These days more people have less and less money to spend. Living well doesn’t necessarily mean tolerating hardship. If you are creative, you can continue to enjoy your perks while knowing exactly where your pennies go. These tips will help you spend your money wisely.
1. When you go out, leave your credit cards at home. Take along only a small amount of cash. If you are on foot, take no money at all.
2. Buy the luxury item only after you’ve earned enough extra money to pay for it. Alternatively, buy it with money that was a gift or a windfall.
3. Skip the expensive outing. Instead, do something that costs nothing.
4. Skip the restaurant dinner. Go for lunch instead. Or have a potluck dinner with one or more friends. (It’s healthier, too: less fat and less salt.)
5. Stay away from stores, malls, and online shopping sites.
6. Put a trash can by your mailbox. Throw out all catalogs from direct mail merchants. Don’t even look at them.
7. See if you can get the things you want without buying them retail. Craig’s List? Tag sale? Big box store at the end of the season? Make your own Starbucks coffee at home or at work (barista not included).
8. Borrow instead of buying. (If you’re looking for books or music, visit the library rather than making a bookstore, Amazon, or iTunes purchase. Your library lists its holdings online, and you can probably even borrow the book online, downloading it to your tablet.)
9. If you feel you really have to have the newest model, buy it as a reward after you’ve done something heroic. (Like quitting smoking.)
10. Bargain with yourself: if you do without this, you can get that instead. (But don’t get both.)
11. Give yourself points for stuff not purchased to buy things you REALLY want.
12. Make yourself wait until tomorrow (or next week) to make the purchase. (Maybe you will no longer covet the gizmo in question. If you do still want it, maybe you really need to own it.)
13. Is this acquisition in your best interest? Don’t indulge if it’s not. Reward yourself in some healthy way for resisting temptation.

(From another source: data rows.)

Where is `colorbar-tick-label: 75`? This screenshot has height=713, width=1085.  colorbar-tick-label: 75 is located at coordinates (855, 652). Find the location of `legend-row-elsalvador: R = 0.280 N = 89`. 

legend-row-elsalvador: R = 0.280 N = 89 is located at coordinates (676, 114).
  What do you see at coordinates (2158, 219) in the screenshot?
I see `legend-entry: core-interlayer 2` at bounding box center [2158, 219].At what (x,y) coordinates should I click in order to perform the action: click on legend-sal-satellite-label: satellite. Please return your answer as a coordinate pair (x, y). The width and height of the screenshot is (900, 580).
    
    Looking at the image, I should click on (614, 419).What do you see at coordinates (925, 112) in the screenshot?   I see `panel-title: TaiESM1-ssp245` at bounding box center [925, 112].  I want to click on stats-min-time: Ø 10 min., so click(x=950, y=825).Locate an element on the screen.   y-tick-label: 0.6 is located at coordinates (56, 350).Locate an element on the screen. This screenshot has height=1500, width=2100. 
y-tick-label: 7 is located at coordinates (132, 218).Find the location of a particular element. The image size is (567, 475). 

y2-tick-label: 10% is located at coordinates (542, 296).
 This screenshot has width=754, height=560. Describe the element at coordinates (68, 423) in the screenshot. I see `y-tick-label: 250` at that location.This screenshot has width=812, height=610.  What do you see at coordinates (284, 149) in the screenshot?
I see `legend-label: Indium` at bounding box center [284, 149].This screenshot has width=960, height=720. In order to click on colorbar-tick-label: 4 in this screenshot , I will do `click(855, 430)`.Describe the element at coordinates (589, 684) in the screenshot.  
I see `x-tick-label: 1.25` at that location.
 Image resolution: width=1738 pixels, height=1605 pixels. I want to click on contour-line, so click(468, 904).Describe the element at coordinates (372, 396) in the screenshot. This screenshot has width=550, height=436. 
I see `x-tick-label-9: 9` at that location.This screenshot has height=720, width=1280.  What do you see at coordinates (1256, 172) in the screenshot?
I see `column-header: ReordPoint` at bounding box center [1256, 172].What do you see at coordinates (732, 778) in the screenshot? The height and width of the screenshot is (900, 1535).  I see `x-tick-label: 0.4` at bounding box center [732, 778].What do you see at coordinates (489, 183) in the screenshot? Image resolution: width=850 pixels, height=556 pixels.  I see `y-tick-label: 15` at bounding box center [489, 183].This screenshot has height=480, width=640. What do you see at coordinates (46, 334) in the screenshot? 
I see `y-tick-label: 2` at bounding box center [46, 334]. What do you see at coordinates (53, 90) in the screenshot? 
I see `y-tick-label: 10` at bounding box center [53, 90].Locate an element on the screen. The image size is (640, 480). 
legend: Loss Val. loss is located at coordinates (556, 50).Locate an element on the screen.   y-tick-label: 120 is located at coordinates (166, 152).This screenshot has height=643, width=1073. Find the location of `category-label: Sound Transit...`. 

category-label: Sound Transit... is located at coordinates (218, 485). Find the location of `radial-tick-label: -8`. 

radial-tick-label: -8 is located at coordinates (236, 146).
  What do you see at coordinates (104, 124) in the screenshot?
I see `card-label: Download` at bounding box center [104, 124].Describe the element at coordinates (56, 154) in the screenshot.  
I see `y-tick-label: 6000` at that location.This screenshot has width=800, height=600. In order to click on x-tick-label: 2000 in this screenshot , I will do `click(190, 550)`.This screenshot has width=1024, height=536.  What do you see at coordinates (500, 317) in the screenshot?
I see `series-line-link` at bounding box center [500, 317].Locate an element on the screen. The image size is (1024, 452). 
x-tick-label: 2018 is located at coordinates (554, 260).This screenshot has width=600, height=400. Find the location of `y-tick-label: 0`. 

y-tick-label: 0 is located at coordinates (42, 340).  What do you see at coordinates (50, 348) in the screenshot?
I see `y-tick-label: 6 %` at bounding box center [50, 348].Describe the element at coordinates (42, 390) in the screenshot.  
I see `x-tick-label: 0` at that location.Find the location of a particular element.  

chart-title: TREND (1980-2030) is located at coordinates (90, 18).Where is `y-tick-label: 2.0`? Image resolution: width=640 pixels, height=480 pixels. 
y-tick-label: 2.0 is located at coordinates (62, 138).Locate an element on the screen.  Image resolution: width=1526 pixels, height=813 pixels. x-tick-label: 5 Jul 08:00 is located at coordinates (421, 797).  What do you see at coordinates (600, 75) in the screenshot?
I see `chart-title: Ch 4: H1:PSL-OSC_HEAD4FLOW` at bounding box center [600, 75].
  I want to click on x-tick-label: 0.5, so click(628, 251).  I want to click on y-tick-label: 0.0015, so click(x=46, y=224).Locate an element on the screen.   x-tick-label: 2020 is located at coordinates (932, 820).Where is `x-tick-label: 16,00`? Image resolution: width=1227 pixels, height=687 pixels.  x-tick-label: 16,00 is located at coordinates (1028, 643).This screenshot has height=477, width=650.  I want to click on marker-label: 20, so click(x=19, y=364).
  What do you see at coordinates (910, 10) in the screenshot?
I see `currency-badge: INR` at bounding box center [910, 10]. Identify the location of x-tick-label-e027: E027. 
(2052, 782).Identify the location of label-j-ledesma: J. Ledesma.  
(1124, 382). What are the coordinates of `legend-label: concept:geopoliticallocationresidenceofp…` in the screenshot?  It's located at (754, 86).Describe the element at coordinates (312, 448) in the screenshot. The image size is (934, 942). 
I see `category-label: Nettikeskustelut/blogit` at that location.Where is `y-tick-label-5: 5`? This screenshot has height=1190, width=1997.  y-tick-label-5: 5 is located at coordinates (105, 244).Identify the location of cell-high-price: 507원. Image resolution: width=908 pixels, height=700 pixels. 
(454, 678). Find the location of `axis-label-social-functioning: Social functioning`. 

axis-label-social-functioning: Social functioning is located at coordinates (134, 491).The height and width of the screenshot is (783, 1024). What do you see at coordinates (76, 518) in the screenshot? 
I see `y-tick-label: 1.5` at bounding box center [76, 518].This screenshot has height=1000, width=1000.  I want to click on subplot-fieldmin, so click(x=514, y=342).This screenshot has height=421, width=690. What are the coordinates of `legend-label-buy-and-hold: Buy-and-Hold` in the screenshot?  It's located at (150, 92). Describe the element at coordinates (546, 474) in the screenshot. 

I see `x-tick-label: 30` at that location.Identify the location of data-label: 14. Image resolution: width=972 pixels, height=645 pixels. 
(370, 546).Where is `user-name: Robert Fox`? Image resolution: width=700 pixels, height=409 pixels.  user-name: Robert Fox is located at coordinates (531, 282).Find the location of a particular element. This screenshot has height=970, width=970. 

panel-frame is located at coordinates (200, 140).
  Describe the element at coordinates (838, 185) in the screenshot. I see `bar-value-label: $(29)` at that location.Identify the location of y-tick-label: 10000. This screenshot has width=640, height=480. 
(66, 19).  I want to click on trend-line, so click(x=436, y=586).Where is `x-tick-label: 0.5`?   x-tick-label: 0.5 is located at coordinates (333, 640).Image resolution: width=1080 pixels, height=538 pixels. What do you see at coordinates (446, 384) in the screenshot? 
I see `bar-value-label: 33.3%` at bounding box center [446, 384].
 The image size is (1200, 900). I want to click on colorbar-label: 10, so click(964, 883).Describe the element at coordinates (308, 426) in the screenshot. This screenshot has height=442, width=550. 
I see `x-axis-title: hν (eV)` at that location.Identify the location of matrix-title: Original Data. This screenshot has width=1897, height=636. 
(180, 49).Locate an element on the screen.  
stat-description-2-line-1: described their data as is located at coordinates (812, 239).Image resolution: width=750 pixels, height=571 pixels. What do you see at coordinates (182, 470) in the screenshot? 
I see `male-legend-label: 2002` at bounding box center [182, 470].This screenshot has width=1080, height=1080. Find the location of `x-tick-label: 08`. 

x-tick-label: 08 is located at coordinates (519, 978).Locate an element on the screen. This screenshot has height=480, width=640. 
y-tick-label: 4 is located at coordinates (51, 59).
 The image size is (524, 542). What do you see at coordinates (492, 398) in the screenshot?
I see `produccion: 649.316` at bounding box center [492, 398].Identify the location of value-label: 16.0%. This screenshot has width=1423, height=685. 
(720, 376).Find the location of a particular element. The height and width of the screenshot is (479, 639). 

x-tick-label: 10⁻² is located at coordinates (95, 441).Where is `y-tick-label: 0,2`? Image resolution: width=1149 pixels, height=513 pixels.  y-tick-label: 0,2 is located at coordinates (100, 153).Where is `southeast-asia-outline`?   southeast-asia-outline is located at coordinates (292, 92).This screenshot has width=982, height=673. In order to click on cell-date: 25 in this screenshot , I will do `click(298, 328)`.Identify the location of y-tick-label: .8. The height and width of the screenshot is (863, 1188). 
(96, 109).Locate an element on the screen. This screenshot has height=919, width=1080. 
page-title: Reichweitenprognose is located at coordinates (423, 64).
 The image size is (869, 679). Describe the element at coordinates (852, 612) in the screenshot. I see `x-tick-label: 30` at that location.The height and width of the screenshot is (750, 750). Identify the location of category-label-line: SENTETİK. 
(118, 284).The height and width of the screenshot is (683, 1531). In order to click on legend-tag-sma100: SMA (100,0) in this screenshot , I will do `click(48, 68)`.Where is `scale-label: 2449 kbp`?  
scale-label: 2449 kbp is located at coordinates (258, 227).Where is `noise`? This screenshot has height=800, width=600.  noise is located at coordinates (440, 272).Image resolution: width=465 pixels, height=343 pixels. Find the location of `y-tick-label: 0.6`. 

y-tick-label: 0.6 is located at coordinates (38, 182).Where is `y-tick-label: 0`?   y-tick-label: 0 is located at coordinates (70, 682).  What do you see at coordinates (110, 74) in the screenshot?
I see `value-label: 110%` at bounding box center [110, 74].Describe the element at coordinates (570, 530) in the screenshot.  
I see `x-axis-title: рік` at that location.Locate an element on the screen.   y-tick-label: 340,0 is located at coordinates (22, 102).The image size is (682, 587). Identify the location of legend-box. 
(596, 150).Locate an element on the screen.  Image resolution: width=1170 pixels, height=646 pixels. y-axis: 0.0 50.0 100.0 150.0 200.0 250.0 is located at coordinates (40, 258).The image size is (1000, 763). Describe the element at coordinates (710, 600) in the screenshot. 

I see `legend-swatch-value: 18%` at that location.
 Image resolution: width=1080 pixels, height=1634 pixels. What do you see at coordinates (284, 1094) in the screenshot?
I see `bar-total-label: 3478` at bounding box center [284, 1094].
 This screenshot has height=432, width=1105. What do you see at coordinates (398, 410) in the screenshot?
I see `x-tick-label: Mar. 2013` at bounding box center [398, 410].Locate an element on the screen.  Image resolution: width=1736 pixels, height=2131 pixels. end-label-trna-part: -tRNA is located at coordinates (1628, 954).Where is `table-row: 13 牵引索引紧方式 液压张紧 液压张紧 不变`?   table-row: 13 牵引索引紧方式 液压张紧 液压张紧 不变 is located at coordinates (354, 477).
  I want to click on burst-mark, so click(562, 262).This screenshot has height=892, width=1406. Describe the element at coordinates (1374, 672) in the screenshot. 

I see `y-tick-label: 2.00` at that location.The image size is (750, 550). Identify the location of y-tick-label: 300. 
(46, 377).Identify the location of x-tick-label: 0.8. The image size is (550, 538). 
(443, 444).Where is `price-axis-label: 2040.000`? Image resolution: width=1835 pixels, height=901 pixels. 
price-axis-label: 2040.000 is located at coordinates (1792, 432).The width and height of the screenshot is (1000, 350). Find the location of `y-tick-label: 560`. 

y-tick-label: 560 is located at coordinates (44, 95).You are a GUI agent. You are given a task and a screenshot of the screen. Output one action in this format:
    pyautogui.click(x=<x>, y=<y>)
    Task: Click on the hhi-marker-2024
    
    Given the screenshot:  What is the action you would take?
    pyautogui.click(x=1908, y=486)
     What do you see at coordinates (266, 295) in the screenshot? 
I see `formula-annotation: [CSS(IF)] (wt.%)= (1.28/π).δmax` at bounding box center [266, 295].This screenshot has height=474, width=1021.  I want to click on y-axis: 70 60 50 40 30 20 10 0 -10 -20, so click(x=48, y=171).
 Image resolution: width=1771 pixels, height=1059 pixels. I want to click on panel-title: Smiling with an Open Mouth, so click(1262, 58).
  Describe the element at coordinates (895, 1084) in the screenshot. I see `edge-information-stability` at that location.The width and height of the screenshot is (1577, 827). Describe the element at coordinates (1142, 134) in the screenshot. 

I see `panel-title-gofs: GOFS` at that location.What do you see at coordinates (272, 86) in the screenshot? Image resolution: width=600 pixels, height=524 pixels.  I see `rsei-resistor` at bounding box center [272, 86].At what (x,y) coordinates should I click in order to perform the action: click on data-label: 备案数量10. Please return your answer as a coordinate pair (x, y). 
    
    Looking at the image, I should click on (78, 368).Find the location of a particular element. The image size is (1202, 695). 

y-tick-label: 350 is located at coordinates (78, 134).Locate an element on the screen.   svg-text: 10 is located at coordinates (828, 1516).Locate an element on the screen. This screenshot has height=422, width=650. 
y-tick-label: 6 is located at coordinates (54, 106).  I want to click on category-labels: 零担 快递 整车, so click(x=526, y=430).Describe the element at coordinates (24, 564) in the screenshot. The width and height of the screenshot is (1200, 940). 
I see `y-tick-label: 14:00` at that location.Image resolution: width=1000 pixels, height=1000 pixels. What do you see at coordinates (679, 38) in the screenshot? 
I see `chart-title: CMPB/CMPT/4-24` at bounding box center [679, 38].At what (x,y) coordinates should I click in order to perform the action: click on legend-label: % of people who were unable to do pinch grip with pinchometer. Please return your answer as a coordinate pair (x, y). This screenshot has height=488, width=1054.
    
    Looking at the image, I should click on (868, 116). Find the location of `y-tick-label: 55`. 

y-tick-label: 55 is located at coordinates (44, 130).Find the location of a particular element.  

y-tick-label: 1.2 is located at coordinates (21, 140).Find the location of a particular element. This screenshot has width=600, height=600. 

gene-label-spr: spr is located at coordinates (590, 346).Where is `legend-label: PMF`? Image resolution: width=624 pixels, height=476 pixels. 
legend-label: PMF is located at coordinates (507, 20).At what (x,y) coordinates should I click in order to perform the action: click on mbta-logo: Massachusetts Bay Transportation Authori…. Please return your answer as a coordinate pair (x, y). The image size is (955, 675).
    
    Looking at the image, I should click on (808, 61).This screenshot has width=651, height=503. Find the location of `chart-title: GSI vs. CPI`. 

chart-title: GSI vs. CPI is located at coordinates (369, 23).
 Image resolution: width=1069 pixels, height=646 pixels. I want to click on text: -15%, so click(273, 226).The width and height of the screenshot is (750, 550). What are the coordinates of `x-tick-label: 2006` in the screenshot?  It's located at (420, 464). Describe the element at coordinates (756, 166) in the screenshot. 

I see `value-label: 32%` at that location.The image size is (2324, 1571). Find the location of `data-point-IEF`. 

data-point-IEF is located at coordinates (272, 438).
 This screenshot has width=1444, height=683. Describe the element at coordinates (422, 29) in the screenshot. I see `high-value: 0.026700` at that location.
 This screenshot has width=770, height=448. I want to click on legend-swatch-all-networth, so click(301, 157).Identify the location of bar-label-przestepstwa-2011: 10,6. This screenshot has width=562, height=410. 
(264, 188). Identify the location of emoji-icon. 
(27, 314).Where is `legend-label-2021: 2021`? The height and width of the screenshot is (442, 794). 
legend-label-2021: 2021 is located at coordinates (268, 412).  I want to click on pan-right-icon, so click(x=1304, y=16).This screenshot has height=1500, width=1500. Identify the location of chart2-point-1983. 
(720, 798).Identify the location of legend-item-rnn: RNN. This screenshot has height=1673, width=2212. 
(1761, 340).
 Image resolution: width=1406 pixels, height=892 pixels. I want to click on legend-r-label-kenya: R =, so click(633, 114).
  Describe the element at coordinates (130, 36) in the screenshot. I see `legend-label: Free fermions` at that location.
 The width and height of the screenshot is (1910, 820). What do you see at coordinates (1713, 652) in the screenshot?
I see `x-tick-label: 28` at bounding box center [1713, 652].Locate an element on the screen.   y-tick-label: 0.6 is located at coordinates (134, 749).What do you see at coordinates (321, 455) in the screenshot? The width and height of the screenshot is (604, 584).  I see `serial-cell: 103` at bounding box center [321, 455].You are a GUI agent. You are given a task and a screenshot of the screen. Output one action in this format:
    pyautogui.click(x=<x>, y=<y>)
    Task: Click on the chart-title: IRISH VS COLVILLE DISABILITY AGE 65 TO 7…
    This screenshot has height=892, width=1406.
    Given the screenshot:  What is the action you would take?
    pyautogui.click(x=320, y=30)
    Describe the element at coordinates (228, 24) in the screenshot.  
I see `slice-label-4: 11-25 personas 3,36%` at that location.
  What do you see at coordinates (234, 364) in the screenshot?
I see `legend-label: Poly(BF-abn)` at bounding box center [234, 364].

14. Get receipts for everything, and stash them in your wallet. When you get home, file them in an envelope. At the end of the month, total your expenditures for food and other categories of things. Compare this month’s expenses with those of past months. Are you satisfied with where your hard-earned dollars are going?
15. Stagger larger purchases over a period of months: new computer monitor this month, new coat next month, etc. (Consider budgeting large expenditures. Alternatively, tell yourself: Before I spend money on this, I must make a deposit to savings.)
16. Do without (especially useful for manicures, pedicures, facials, and other frills).
17. Buy the splurge item as a birthday or holiday gift for someone else, then borrow it back (or enjoy it with the other person).
18. Make gifts for other people rather than buying them. Consider creating games as well as arts and crafts, scarves and mittens, food, and photos. There are many possibilities. Let your imagination run wild.
19. Find a greener alternative wherever possible. Steam vegetables, then use the water to make soup or to water the house plants. Turn the lights off and the thermostat down when you’re not at home.
20. Rather than replace stuff, repair it. This rule especially holds for cars.
21. Before paying someone else to do a job you can do, figure out how much your time is worth, and act accordingly.
22. When you buy expensive foods and beverages, consume them in very small quantities so that they last longer. The taste will stay in your mouth for the same amount of time no matter how much you swallow. A smaller plate or bowl will make less look like more.
23. Not everything must be bought ready made. You can often make what you need from scratch. You can also invent an alternative.
24. Walk or ride your bike rather than driving.
25. Focus on doing rather than having.